Type out every line of the data again, exactly.

· · · · · · ·

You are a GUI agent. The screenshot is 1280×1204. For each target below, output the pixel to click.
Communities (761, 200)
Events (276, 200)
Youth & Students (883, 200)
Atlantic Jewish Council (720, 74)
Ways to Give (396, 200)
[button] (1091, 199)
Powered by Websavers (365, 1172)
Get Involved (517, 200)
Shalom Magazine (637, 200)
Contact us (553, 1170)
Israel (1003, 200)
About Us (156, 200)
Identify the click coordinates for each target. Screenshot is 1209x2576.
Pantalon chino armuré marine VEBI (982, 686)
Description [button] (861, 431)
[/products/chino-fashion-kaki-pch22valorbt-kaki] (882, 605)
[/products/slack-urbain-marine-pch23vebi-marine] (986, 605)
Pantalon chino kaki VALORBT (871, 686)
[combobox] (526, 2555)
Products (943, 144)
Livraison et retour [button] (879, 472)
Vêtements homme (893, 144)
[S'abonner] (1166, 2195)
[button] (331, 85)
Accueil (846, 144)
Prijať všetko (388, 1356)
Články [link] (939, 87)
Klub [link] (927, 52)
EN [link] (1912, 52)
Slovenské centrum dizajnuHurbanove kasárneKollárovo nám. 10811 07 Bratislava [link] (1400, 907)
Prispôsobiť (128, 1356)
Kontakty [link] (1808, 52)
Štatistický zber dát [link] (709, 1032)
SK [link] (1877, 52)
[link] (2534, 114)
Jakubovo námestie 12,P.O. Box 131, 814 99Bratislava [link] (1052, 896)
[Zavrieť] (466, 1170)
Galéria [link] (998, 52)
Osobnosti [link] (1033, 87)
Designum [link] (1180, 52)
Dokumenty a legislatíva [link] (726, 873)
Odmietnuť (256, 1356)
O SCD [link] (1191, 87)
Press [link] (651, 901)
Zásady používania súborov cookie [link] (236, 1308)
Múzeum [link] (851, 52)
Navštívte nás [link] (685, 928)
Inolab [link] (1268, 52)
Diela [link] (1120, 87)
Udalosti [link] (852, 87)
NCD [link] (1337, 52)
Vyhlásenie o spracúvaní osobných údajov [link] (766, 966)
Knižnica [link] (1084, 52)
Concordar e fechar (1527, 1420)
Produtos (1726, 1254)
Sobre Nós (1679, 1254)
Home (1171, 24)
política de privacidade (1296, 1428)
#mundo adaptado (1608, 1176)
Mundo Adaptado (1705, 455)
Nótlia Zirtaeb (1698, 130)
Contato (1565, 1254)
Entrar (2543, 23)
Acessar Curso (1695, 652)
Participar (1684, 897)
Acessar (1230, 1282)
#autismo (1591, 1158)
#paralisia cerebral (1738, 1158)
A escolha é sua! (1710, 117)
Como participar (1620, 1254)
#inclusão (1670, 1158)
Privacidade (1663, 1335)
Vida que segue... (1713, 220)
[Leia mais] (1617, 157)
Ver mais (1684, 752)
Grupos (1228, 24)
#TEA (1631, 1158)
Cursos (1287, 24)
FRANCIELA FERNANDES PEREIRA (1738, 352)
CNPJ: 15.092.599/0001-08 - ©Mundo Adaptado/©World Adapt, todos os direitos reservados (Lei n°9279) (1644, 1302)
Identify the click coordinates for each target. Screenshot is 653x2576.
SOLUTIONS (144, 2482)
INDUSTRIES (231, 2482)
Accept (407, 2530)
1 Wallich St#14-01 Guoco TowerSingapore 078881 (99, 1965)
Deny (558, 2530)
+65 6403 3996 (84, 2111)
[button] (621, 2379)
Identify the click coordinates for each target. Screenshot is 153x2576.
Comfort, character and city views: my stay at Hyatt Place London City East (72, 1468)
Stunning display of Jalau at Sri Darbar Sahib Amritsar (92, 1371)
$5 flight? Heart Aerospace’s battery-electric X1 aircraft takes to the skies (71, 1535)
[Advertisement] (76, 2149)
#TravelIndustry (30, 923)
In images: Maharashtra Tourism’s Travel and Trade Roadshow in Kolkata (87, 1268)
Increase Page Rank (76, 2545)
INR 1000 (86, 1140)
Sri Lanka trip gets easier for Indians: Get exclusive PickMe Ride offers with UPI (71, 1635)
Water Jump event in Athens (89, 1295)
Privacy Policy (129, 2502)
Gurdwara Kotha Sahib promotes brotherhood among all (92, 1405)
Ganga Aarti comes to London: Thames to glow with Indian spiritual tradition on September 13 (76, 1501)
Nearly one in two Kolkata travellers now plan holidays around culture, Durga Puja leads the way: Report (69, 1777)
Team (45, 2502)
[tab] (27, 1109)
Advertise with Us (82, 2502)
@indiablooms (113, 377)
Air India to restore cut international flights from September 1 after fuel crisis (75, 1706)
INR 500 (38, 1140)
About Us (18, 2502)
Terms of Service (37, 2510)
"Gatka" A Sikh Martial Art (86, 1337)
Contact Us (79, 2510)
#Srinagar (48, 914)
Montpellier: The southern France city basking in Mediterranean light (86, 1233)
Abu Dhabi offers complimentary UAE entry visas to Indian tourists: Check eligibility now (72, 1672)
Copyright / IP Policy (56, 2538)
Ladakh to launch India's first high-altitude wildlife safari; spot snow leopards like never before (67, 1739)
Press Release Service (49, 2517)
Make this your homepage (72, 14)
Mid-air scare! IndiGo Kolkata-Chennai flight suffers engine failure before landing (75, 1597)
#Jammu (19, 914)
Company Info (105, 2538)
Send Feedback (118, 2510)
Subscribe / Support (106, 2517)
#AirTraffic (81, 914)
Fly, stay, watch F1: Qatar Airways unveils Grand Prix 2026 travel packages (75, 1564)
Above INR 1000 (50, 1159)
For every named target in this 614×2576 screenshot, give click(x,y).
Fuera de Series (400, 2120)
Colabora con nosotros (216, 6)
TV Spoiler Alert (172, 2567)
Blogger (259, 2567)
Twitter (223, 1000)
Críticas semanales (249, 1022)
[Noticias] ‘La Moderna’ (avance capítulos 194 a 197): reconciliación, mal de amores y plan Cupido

· · · · · · ·

▸ Solved problem:
You are a GUI agent. The screenshot is 1280×1204. For each target below, output the pixel to click.
Communities (761, 200)
Events (276, 200)
Youth & Students (883, 200)
Atlantic Jewish Council (720, 74)
Ways to Give (396, 200)
[button] (1091, 199)
Powered by Websavers (365, 1172)
Get Involved (517, 200)
Shalom Magazine (637, 200)
Contact us (553, 1170)
Israel (1003, 200)
About Us (156, 200)
Identify the click coordinates for each target. Screenshot is 1209x2576.
Pantalon chino armuré marine VEBI (982, 686)
Description [button] (861, 431)
[/products/chino-fashion-kaki-pch22valorbt-kaki] (882, 605)
[/products/slack-urbain-marine-pch23vebi-marine] (986, 605)
Pantalon chino kaki VALORBT (871, 686)
[combobox] (526, 2555)
Products (943, 144)
Livraison et retour [button] (879, 472)
Vêtements homme (893, 144)
[S'abonner] (1166, 2195)
[button] (331, 85)
Accueil (846, 144)
Prijať všetko (388, 1356)
Články [link] (939, 87)
Klub [link] (927, 52)
EN [link] (1912, 52)
Slovenské centrum dizajnuHurbanove kasárneKollárovo nám. 10811 07 Bratislava [link] (1400, 907)
Prispôsobiť (128, 1356)
Kontakty [link] (1808, 52)
Štatistický zber dát [link] (709, 1032)
SK [link] (1877, 52)
[link] (2534, 114)
Jakubovo námestie 12,P.O. Box 131, 814 99Bratislava [link] (1052, 896)
[Zavrieť] (466, 1170)
Galéria [link] (998, 52)
Osobnosti [link] (1033, 87)
Designum [link] (1180, 52)
Dokumenty a legislatíva [link] (726, 873)
Odmietnuť (256, 1356)
O SCD [link] (1191, 87)
Press [link] (651, 901)
Zásady používania súborov cookie [link] (236, 1308)
Múzeum [link] (851, 52)
Navštívte nás [link] (685, 928)
Inolab [link] (1268, 52)
Diela [link] (1120, 87)
Udalosti [link] (852, 87)
NCD [link] (1337, 52)
Vyhlásenie o spracúvaní osobných údajov [link] (766, 966)
Knižnica [link] (1084, 52)
Concordar e fechar (1527, 1420)
Produtos (1726, 1254)
Sobre Nós (1679, 1254)
Home (1171, 24)
política de privacidade (1296, 1428)
#mundo adaptado (1608, 1176)
Mundo Adaptado (1705, 455)
Nótlia Zirtaeb (1698, 130)
Contato (1565, 1254)
Entrar (2543, 23)
Acessar Curso (1695, 652)
Participar (1684, 897)
Acessar (1230, 1282)
#autismo (1591, 1158)
#paralisia cerebral (1738, 1158)
A escolha é sua! (1710, 117)
Como participar (1620, 1254)
#inclusão (1670, 1158)
Privacidade (1663, 1335)
Vida que segue... (1713, 220)
[Leia mais] (1617, 157)
Ver mais (1684, 752)
Grupos (1228, 24)
#TEA (1631, 1158)
Cursos (1287, 24)
FRANCIELA FERNANDES PEREIRA (1738, 352)
CNPJ: 15.092.599/0001-08 - ©Mundo Adaptado/©World Adapt, todos os direitos reservados (Lei n°9279) (1644, 1302)
Identify the click coordinates for each target. Screenshot is 653x2576.
SOLUTIONS (144, 2482)
INDUSTRIES (231, 2482)
Accept (407, 2530)
1 Wallich St#14-01 Guoco TowerSingapore 078881 (99, 1965)
Deny (558, 2530)
+65 6403 3996 (84, 2111)
[button] (621, 2379)
Identify the click coordinates for each target. Screenshot is 153x2576.
Comfort, character and city views: my stay at Hyatt Place London City East (72, 1468)
Stunning display of Jalau at Sri Darbar Sahib Amritsar (92, 1371)
$5 flight? Heart Aerospace’s battery-electric X1 aircraft takes to the skies (71, 1535)
[Advertisement] (76, 2149)
#TravelIndustry (30, 923)
In images: Maharashtra Tourism’s Travel and Trade Roadshow in Kolkata (87, 1268)
Increase Page Rank (76, 2545)
INR 1000 (86, 1140)
Sri Lanka trip gets easier for Indians: Get exclusive PickMe Ride offers with UPI (71, 1635)
Water Jump event in Athens (89, 1295)
Privacy Policy (129, 2502)
Gurdwara Kotha Sahib promotes brotherhood among all (92, 1405)
Ganga Aarti comes to London: Thames to glow with Indian spiritual tradition on September 13 (76, 1501)
Nearly one in two Kolkata travellers now plan holidays around culture, Durga Puja leads the way: Report (69, 1777)
Team (45, 2502)
[tab] (27, 1109)
Advertise with Us (82, 2502)
@indiablooms (113, 377)
Air India to restore cut international flights from September 1 after fuel crisis (75, 1706)
INR 500 (38, 1140)
About Us (18, 2502)
Terms of Service (37, 2510)
"Gatka" A Sikh Martial Art (86, 1337)
Contact Us (79, 2510)
#Srinagar (48, 914)
Montpellier: The southern France city basking in Mediterranean light (86, 1233)
Abu Dhabi offers complimentary UAE entry visas to Indian tourists: Check eligibility now (72, 1672)
Copyright / IP Policy (56, 2538)
Ladakh to launch India's first high-altitude wildlife safari; spot snow leopards like never before (67, 1739)
Press Release Service (49, 2517)
Make this your homepage (72, 14)
Mid-air scare! IndiGo Kolkata-Chennai flight suffers engine failure before landing (75, 1597)
#Jammu (19, 914)
Company Info (105, 2538)
Send Feedback (118, 2510)
Subscribe / Support (106, 2517)
#AirTraffic (81, 914)
Fly, stay, watch F1: Qatar Airways unveils Grand Prix 2026 travel packages (75, 1564)
Above INR 1000 (50, 1159)
For every named target in this 614×2576 screenshot, give click(x,y).
Fuera de Series (400, 2120)
Colabora con nosotros (216, 6)
TV Spoiler Alert (172, 2567)
Blogger (259, 2567)
Twitter (223, 1000)
Críticas semanales (249, 1022)
[Noticias] ‘La Moderna’ (avance capítulos 194 a 197): reconciliación, mal de amores y plan Cupido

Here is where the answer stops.